Poetry. This delightful book, beautifully publsihed by Avec books, follows Browne's REBECCA LETTERS (Kesley St.) and LORE (Instress) with more of her unique lightness of touch and capacious vison. 'Which way to the windmaker's door?/ If you want to know you'll have to ask the doormaker.' A riddling, wind-activated poem describing the transformative adventures of a girl and a crane. Page after page, deckled with light, whistle headfirst into a journey, a conversation, a host of insoluble dilemmas, 'questions swept over a chasm.' THE AGENCY OF WIND yields the imagnative pleasures of a Leonora Carrington painting with the verbal vivacity and exactitude already characteristic of a Laynie Browne.--C.D. Wright. Laynie Browne's pieces of universal udefulness -- poem/stories written for childre/sages, Sumerian lore/from the twenty-third century, profoundly formal/whimsically freeing -- are a particular, innovative delight. -- Stacy Dorris.
I really enjoyed this!
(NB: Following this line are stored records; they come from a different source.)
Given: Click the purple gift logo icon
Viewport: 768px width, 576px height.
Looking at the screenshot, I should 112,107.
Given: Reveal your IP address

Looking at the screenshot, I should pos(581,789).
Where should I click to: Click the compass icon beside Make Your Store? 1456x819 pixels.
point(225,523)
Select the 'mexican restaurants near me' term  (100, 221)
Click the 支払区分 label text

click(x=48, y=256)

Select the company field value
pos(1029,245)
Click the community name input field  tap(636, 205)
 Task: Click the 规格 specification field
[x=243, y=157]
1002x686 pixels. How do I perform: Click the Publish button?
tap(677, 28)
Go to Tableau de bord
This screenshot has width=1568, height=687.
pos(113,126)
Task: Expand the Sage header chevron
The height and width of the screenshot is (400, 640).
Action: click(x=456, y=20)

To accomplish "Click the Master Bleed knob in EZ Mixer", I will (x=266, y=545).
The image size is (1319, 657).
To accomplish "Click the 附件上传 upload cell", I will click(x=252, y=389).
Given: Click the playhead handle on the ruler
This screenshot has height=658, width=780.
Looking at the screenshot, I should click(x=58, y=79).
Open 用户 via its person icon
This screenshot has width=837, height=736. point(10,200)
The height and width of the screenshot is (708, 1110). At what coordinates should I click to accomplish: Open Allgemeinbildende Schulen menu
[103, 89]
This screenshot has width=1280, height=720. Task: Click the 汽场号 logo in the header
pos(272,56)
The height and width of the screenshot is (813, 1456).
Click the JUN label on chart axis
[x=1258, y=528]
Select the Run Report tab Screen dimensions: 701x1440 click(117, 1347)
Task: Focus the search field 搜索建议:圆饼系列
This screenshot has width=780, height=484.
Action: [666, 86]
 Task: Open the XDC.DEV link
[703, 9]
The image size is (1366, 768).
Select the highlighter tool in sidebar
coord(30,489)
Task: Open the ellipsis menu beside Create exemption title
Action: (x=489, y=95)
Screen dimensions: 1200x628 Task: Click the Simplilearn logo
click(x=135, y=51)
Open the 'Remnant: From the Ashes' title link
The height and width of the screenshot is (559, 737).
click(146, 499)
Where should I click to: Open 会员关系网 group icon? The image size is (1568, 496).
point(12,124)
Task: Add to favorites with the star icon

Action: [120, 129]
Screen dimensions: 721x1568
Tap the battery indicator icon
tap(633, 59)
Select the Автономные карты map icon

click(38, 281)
I enjoyed it in much the same way that I enjoy short stories and novels, but it's not all that prosey. There is a good bit of prose poetry here, but much of the book makes very fragmented, lyrical moves. I was most impressed by the way the book held together across its different sections. The fairy tale imagery gets very, very pretty after a while, but it never gets so precious that I want to stop reading. I am drawn along! I would recommend this book to poets and to my non-poetry reading friends--to all my friends who read juvenile fantasy novels (you know you all do it).
This earlier work from poet Laynie Browne reads like a fairy tale written for adults. It combines the iconic imagery of classic fairy tales with the playful creativity with which Browne manipulates language to reveal all sorts of layers and dimensions. Be patient with this, and savor each line, each phrase, each word.